Pier saved with £12m Lotto cash set to be sold to tycoon for less than £100k
A SEASIDE pier is set to be ‘flogged off for a song’ to a controversial entrepreneur just six years after it was saved for the nation with a £12million lottery grant.
Hastings Pier is expected to be sold for less than £100,000 to tycoon Sheikh Abid Gulzar, who has been nicknamed Goldfinger for his love of gold.
The East Sussex pier has been a popular tourist attraction on the South Coast since it opened to the public in 1872.
After it was badly damaged by fire in 2010, campaigners secured a £12.4million grant from the Heritage Lottery Fund.
Reconstruction started in 2012 and last year it won the coveted Royal Institute of British Architects’ Stirling Prize for Britain’s best new building.
But after the seaside attraction ran into financial difficulties, it is to be sold at a knock-down price to a private developer.
Sheikh Gulzar, 72, has refused to comment, but just a week ago he registered a new company called Hastings Pier Limited under his name. Indian-born Mr Gulzar, who drives a gold Mercedes, has owned the more traditional Eastbourne Pier 18 miles away since 2015.
He angered residents, conservationists and historians by painting Eastbourne Pier’s traditional domes and pinnacles in his trademark gold, along with lion motifs on nearly 50 lampposts.
He courted further controversy by banning dog walkers, fishing and picnics and threatening to introduce a £2 entrance fee. Campaigners criticised the deal to sell Hastings Pier to a private entrepreneur, and want to see it kept in public ownership. Dan Matthews, its events coordinator, said: ‘It is shocking that this iconic pier, which was the recipient of so much public money, is going to be flogged off on the cheap like this. It is a travesty. ‘It’s a national disgrace. There is a plan just waiting in the wings which would keep the pier in public ownership.’ During its 145-year history, the pier has burned down twice, served as a landing site for refugees during the Second World War, and hosted concerts by the Rolling Stones, The Who and Jimi Hendrix. But the Hastings Pier Charity, which employs 44, went into administration last year.
Administrators want to sell the pier as a viable business and have been holding talks with prospective buyers. But the Friends of Hastings Pier (FOHP) group wants to keep it in public ownership and has raised £434,255 of a £500,000 target to keep it going.
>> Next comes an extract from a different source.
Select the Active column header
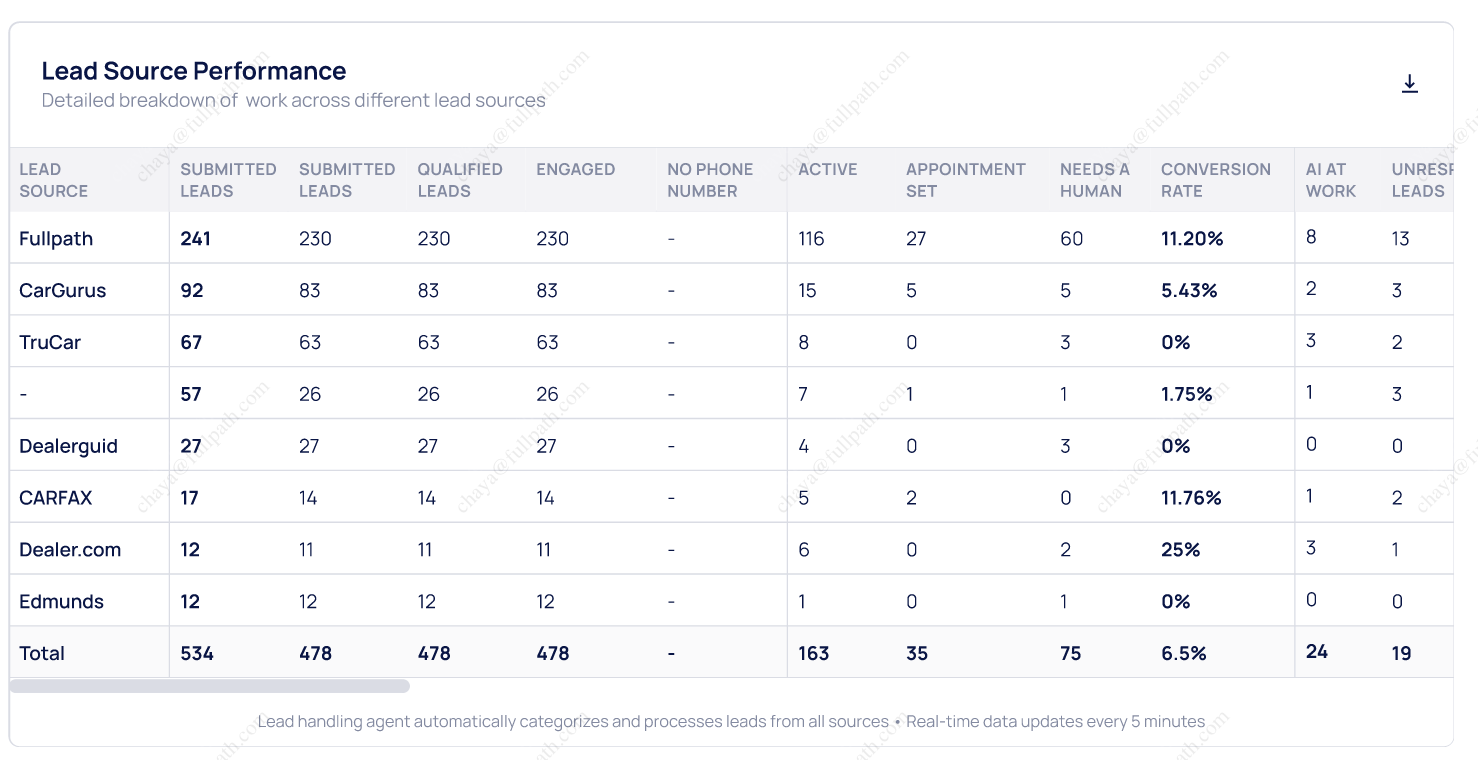The image size is (1478, 760). 828,169
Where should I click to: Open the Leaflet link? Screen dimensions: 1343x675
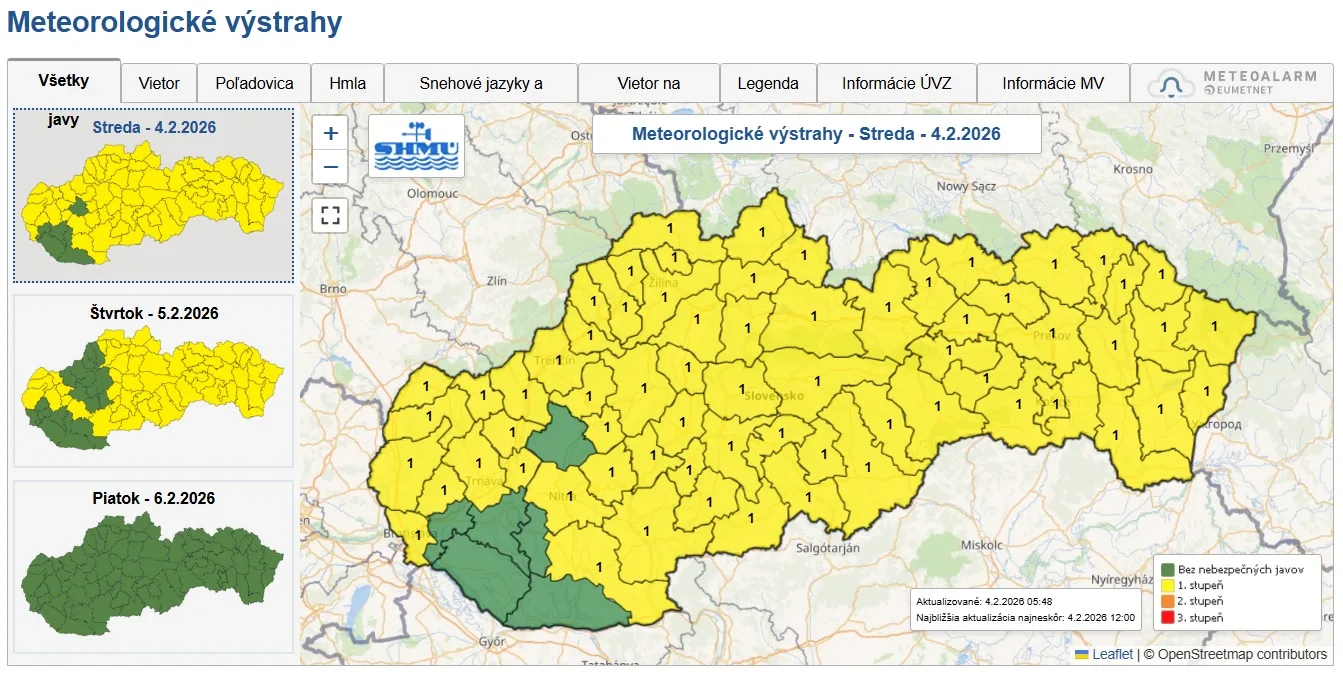pyautogui.click(x=1112, y=654)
It says the pier should not be sold off to the highest bidder.
Spokesman James Chang added: ‘We can maintain the future of the pier with this so we don’t understand why this decision is being taken. We want a say in its future. It is wrong for it to be sold to an entrepreneur to profit from.’
Another campaigner said: ‘Hastings Pier is part of our Victorian seaside heritage and it shouldn’t be flogged off for a song.’
News of the sale led to a protest at the pier on Wednesday, when hundreds of people turned out. The Heritage Lottery Fund said the pier’s future lay with administrator Smith Williamson, which said it would release news soon.